Antes de Reagan, as elevadas taxas marginais de imposto impediam os principais executivos de exigirem enormes salários e opções de acções. Afinal de contas, cerca de 80% das suas principais parcelas de rendimento iriam para o Tio Sam. Mas a redução das taxas de imposto significou que os executivos seniores puderam ficar com uma parte maior desse dinheiro, pelo que houve um incentivo mais forte para pressionar por grandes pacotes de compensação.
O que fazer
Piketty acredita que nas nações avançadas, as taxas de imposto deveriam regressar a uma margem superior de 80 por cento, uma taxa reservada para 1 por cento do topo. Caso contrário, os super-ricos estarão em posição de comprar cada vez mais o processo político e anular os apelos públicos a uma maior igualdade.
“A história do imposto progressivo ao longo do século XX sugere que o risco de tendência para a oligarquia é real e dá poucos motivos para optimismo sobre o rumo que os Estados Unidos estão a tomar”, escreveu Piketty. (pág. 514)
O imposto global que ele propõe também é progressivo. Começa em 1% sobre rendimentos de 1 a 5 milhões de euros. Vai para 2 por cento sobre rendimentos superiores a 5 milhões de euros. (p. 517) Mas o objectivo principal deste imposto não é tanto expandir o estado social, mas regular o capitalismo através da acumulação de informações mais precisas e detalhadas sobre a riqueza.
Para além de beneficiarem a democracia, os dados também poderão fornecer um alerta precoce sobre crises fiscais, acredita Piketty.
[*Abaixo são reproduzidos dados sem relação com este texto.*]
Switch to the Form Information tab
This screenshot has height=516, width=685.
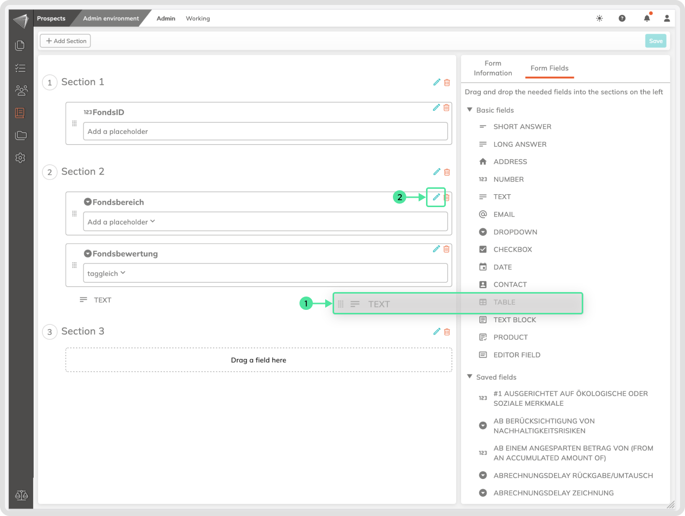(493, 68)
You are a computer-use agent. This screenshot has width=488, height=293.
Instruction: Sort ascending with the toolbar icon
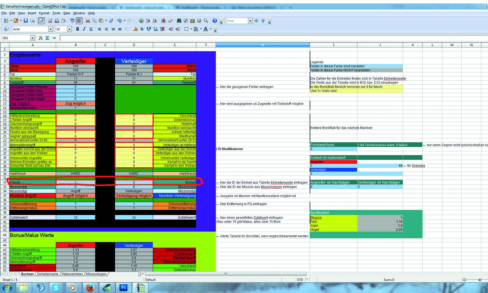click(148, 21)
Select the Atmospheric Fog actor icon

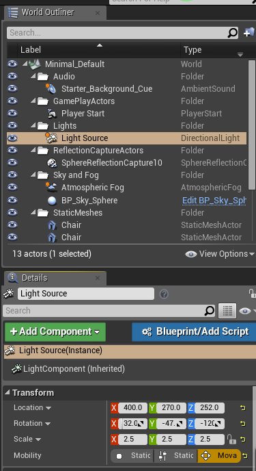(x=51, y=187)
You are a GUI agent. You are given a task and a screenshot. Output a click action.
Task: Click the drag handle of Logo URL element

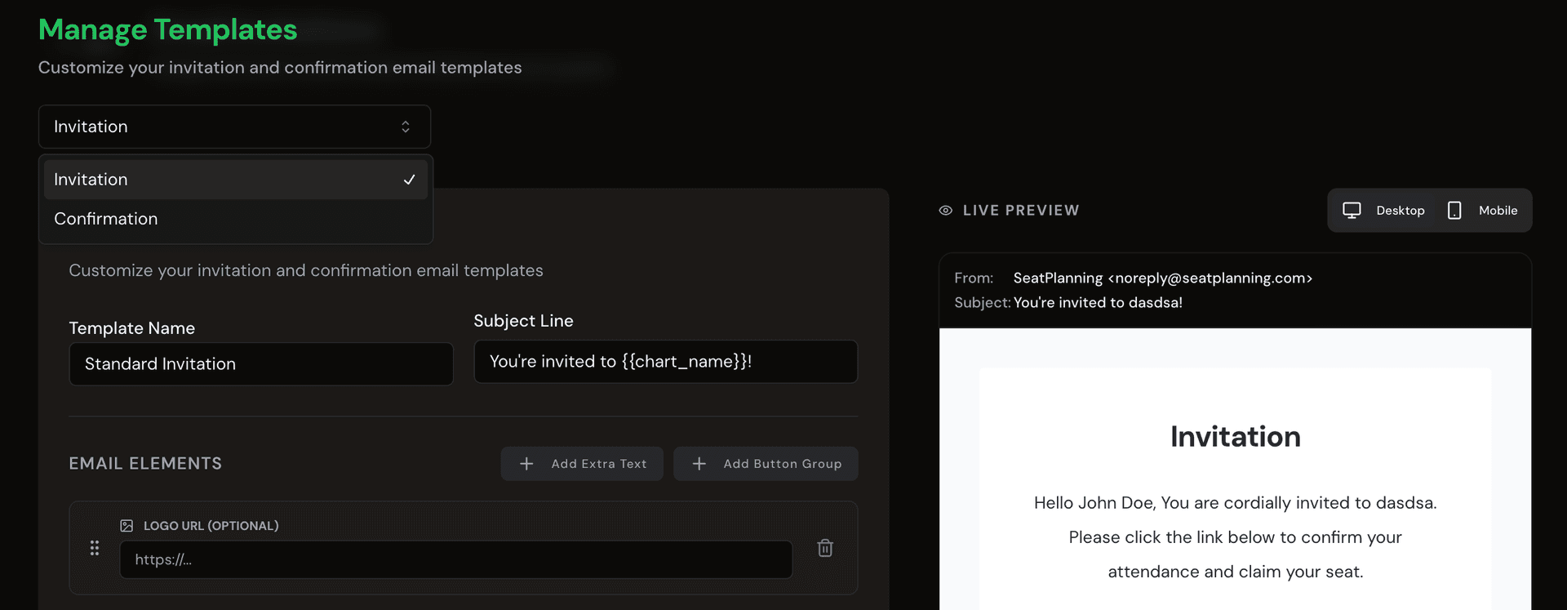[95, 548]
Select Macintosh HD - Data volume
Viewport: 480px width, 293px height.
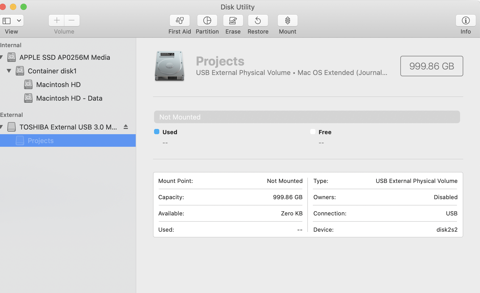[69, 98]
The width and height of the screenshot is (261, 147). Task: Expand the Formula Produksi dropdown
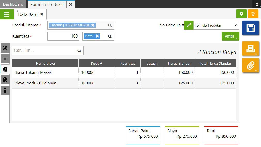click(216, 25)
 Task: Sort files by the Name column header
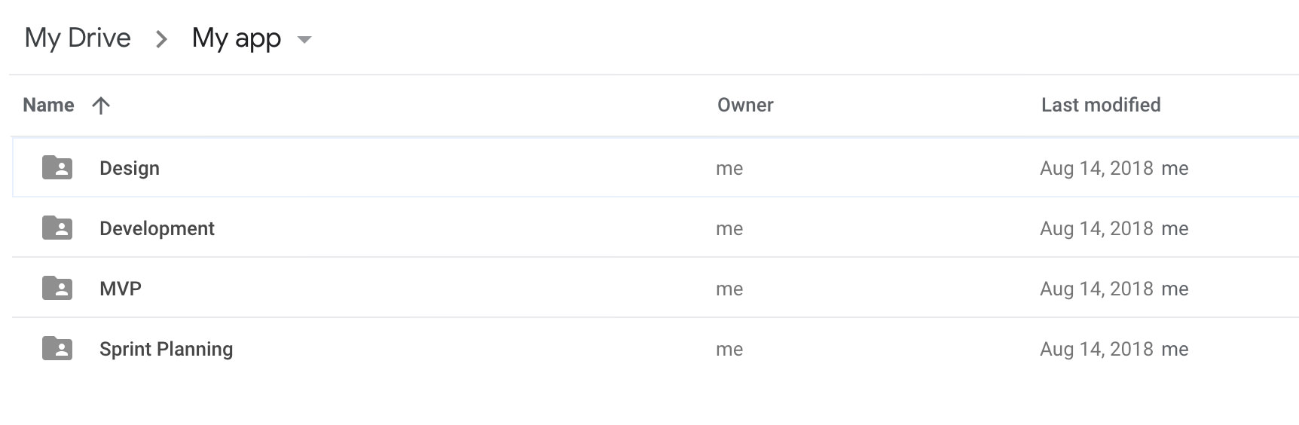48,105
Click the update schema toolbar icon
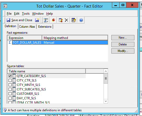Screen dimensions: 142x116 click(x=53, y=20)
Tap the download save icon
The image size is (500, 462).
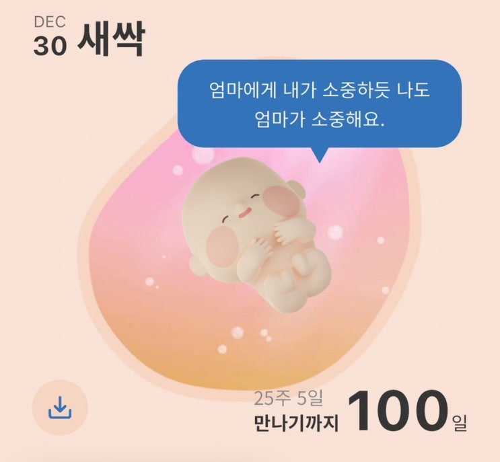pyautogui.click(x=60, y=408)
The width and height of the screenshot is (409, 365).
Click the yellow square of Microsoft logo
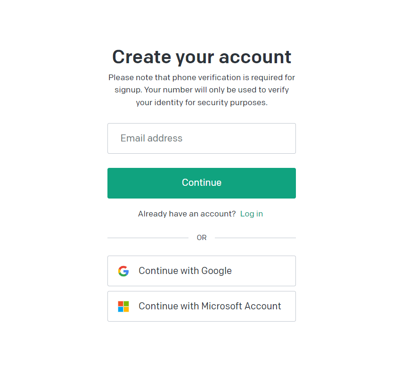pyautogui.click(x=126, y=309)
O seu plano também promoveria a uniformidade entre as nações nas suas regulamentações bancárias e, portanto, eliminaria alguns desses infames paraísos fiscais.
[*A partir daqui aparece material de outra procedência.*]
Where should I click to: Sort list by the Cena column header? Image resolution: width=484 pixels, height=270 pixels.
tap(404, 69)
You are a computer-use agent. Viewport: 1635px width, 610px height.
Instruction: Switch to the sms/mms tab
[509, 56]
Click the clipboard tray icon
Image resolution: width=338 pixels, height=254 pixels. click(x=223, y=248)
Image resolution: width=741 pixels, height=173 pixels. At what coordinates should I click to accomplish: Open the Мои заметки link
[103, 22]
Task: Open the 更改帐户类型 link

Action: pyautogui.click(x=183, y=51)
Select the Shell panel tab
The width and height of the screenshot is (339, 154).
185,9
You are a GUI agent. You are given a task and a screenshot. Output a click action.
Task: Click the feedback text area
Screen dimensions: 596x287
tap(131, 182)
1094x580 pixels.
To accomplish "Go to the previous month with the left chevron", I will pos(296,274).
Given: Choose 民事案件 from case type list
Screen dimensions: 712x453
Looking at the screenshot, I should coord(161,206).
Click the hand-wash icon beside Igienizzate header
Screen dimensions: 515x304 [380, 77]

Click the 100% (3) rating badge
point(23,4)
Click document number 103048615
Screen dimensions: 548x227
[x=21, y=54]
Piketty conclui com o conceito de dívida pública, um problema enfrentado por todos os países avançados devido à crise de 2007-08. Uma das coisas que o aumento dos impostos sobre os ricos poderia fazer é começar a eliminar essa dívida.
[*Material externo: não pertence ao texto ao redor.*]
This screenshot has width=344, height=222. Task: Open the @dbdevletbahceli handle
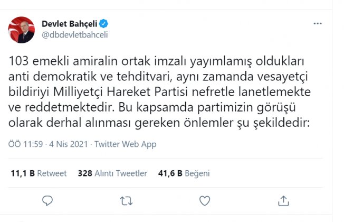[x=74, y=35]
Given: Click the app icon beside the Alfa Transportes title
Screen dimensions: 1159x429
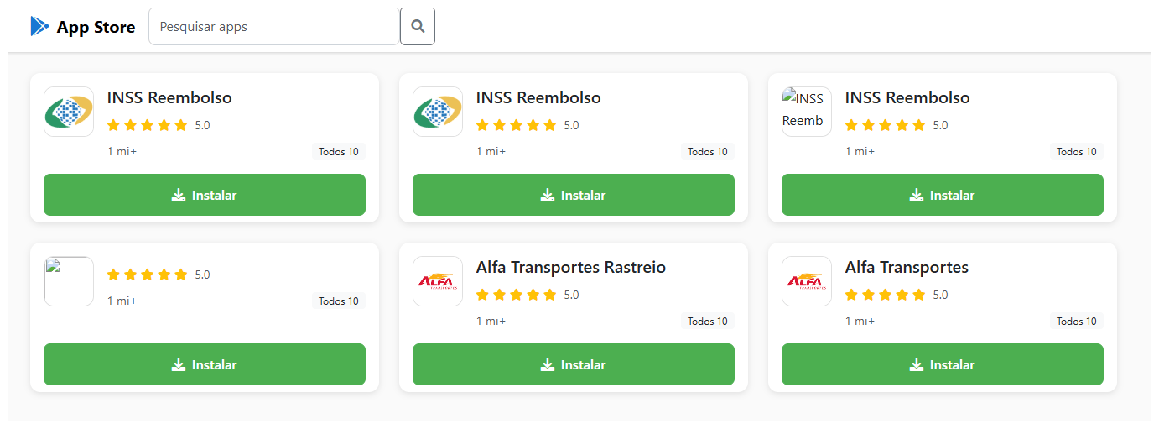Looking at the screenshot, I should [x=807, y=281].
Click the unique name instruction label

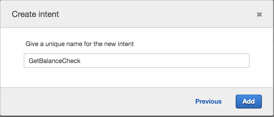80,44
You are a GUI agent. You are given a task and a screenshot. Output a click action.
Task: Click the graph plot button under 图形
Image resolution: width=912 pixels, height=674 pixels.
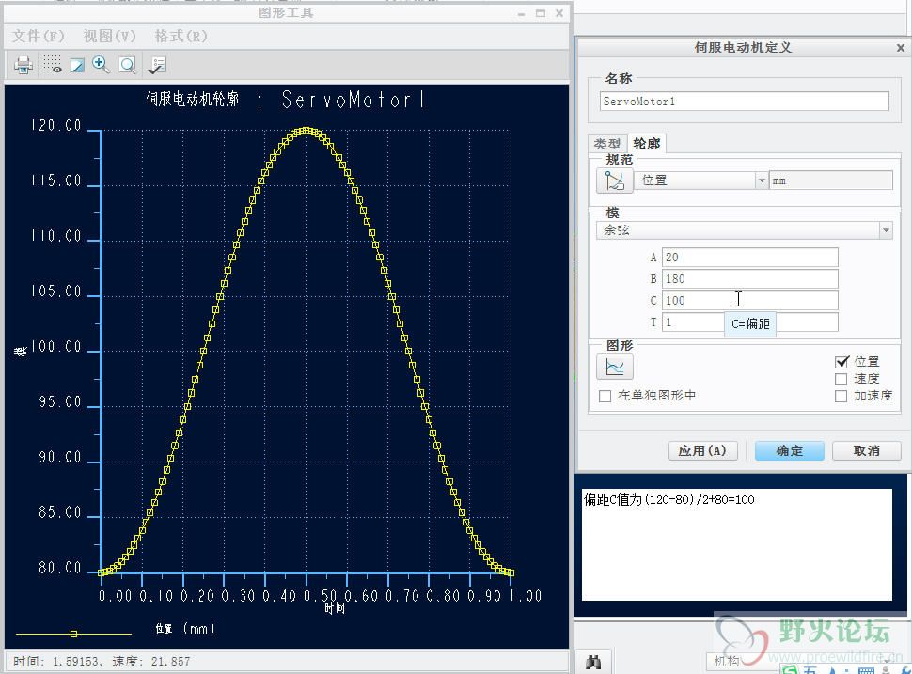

Mas o seu ponto principal é que se o público quiser recuperar o controlo do capitalismo e dos extremos desestabilizadores que ele produz, então o povo deve apostar na democracia. (p. 573) Encerra dizendo que muito mais pessoas precisam de se interessar por esta crescente desigualdade mundial, desde cientistas sociais, jornalistas, comentadores, líderes sindicais e políticos de qualquer matiz. Ele diz:
“Os cidadãos devem ter um interesse sério pelo dinheiro, pelas suas medidas, pelos factos que o rodeiam e pela sua história. Quem tem muito nunca deixa de defender os seus interesses. Recusar-se a lidar com números raramente serve os interesses dos menos favorecidos.” (pág. 577)
Um acadêmico honesto tomou uma posição. Ele mostrou, com uma base de dados sólida, como o capitalismo desenfreado desencadeado por gente como Thatcher e Reagan devastou os nossos tesouros governamentais e os nossos princípios democráticos. A urgência do seu trabalho deveria soar como um alarme de incêndio no meio da noite.
Jim DiEugenio é pesquisador e escritor sobre o assassinato do presidente John F. Kennedy e outros mistérios da época. Seu livro mais recente é Recuperando Parque. [Para a primeira parte da resenha de DiEugenio sobre o livro de Piketty, clique aqui.]
Porque a educação é a coisa mais próxima que temos de uma passagem ascendente para a mobilidade social nos EUA. Vimos isso com o GI Bill. Dois dos meus primos que serviram nos anos 50 usaram o GI Bill. Um foi para a faculdade e tornou-se advogado. Seu pai era gerente de bar. O outro tornou-se analista financeiro e dirigiu sua própria empresa. Seu pai era maquinista de trem.
Nada oferece a promessa de um futuro melhor do que uma boa educação, além do acesso às melhores faculdades. Essa promessa foi quebrada. E tudo começou para valer sob Reagan.
apenas bancando o advogado do diabo, mas por que os Estados Unidos deveriam pagar pela educação quando é muito mais barato importar talentos, o que também tinha a vantagem de dar-lhes uma vantagem competitiva ao retirar os melhores talentos de outros países?